● Supplied information
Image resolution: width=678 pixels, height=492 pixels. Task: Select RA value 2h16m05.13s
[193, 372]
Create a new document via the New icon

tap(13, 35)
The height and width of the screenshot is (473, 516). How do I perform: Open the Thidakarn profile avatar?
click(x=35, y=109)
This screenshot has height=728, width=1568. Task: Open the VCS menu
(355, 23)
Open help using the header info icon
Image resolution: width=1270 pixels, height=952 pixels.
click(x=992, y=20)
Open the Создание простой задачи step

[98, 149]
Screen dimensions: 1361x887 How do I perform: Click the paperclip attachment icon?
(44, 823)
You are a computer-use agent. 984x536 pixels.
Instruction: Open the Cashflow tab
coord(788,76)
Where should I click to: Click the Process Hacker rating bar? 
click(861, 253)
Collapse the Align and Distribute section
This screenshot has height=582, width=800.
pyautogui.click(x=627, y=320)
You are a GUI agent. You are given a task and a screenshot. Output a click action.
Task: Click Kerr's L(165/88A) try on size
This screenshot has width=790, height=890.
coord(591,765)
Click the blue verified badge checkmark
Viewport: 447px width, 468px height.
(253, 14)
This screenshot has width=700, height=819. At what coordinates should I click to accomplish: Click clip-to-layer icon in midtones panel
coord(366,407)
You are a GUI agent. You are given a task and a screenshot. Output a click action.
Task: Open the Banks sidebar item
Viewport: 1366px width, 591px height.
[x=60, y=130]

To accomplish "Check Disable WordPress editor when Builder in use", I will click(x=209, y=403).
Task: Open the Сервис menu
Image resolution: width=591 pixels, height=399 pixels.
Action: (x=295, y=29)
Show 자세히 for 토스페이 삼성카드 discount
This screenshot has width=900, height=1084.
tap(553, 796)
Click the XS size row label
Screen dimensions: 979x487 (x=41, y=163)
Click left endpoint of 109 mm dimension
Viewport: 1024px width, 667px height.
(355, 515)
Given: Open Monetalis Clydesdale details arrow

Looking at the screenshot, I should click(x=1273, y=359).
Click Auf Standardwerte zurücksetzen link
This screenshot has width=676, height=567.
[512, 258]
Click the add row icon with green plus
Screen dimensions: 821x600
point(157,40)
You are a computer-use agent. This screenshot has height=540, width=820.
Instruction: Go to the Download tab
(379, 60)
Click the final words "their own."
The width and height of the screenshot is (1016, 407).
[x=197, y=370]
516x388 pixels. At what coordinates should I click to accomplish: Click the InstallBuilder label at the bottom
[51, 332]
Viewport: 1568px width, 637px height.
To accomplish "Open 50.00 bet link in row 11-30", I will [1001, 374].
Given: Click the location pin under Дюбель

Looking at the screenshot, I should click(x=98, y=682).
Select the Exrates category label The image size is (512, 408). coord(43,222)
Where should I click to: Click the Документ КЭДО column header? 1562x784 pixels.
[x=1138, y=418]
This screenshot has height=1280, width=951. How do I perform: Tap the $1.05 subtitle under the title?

● What is being asked
What needs duplicating is the run of lines from the one containing "Click the final" through the last line of the entries above, exact and complete.

● Result for this task
Click the final words "their own."
The width and height of the screenshot is (1016, 407).
[x=197, y=370]
516x388 pixels. At what coordinates should I click to accomplish: Click the InstallBuilder label at the bottom
[51, 332]
Viewport: 1568px width, 637px height.
To accomplish "Open 50.00 bet link in row 11-30", I will [1001, 374].
Given: Click the location pin under Дюбель

Looking at the screenshot, I should click(x=98, y=682).
Select the Exrates category label The image size is (512, 408). coord(43,222)
Where should I click to: Click the Документ КЭДО column header? 1562x784 pixels.
[x=1138, y=418]
This screenshot has height=1280, width=951. How do I perform: Tap the $1.05 subtitle under the title?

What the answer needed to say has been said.